The final chapter analyses a business case that deals with the strategic and financial restructuring of an industrial group manufacturing products for schools and leisure. The recovery process highlights how, by facing a turnaround process from a strategic point of view, by searching for unexpressed potential within the company system, exploiting industrial and financial synergies and identifying new market opportunities, it is possible to achieve a complete reversal of a situation of imbalance.

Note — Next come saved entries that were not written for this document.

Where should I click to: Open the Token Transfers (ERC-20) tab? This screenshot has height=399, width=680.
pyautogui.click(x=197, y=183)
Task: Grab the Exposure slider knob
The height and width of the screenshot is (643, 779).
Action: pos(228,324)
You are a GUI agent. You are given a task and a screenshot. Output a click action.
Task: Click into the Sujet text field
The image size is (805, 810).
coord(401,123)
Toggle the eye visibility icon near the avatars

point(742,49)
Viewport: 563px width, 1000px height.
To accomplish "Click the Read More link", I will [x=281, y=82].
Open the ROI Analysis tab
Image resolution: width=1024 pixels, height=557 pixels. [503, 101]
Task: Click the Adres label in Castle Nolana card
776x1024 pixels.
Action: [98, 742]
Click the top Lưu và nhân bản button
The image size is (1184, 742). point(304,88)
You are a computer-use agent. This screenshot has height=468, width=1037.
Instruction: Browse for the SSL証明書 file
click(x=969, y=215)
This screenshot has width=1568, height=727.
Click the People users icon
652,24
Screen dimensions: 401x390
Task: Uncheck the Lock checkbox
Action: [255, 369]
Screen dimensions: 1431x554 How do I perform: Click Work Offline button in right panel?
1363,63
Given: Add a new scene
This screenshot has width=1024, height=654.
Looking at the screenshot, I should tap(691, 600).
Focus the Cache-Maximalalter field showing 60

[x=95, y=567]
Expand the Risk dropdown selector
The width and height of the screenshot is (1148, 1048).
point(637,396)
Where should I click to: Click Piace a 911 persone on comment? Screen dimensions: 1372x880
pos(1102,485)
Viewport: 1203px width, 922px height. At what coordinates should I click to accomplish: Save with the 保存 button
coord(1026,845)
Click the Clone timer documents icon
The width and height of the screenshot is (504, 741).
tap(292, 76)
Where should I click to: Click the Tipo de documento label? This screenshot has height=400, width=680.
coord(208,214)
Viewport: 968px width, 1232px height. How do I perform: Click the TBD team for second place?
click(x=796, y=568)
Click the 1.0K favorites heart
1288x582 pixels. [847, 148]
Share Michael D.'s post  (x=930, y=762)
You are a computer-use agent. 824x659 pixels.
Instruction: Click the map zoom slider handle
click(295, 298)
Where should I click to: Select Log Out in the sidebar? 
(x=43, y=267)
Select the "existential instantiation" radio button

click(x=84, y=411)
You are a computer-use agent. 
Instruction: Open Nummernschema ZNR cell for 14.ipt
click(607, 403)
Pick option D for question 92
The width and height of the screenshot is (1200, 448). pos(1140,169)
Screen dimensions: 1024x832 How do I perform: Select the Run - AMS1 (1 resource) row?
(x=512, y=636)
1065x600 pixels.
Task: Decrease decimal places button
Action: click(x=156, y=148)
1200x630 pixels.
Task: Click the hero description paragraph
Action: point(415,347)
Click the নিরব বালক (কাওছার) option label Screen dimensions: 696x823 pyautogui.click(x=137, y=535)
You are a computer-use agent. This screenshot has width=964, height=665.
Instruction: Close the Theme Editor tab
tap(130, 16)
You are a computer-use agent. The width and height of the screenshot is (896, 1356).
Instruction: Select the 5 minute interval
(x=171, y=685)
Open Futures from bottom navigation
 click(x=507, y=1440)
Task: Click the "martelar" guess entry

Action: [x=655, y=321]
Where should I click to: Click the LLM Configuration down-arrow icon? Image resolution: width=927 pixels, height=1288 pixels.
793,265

The results achieved at the end of the Recovery Business Plan show, in fact, how a reversal trend is possible through specific actions focused on the recovery of profitability and on value creation, and how that progressively affects functions, processes and the whole management. For a successful recovery plan, simple recipes – made up only of staff cuts and/or the dismissal of unprofitable activities (products, segments, consumer groups and geographical areas) – are not enough: an ‘organic’ recovery needs to be implemented. In the recovery process, the accurate survey carried out at the very beginning of the corporate structure revealed the areas to rapidly act upon, as well as the Group's latent potential and strengths to achieve a successful turnaround. Lastly, it should be noted that the recovery process identified all the responsibilities for each phase of the process, thus allowing the company management to periodically check the correct fulfilment of the actions and monitor the progress towards the desired objectives. The problems regarding the Group's crisis represented the opportunity to achieve a deep internal reorganisation, a targeted cost rationalisation, a debt restructuring and a renewed commercial policy. The turnaround did not focus on resolving the expressive symptoms of the crisis, but aimed at improving the overall management of the company. The turnaround strategy was successful and allowed interesting development opportunities to be taken at the right time even during a difficult period.

The role of time is emphasised throughout the book as an essential variable. The going concern evaluation must be particularly timely if we want to preserve corporate value. And again, time is capital in the restructuring of financially distressed companies as the prolongation of a crisis deeply affects the possibility of any recovery.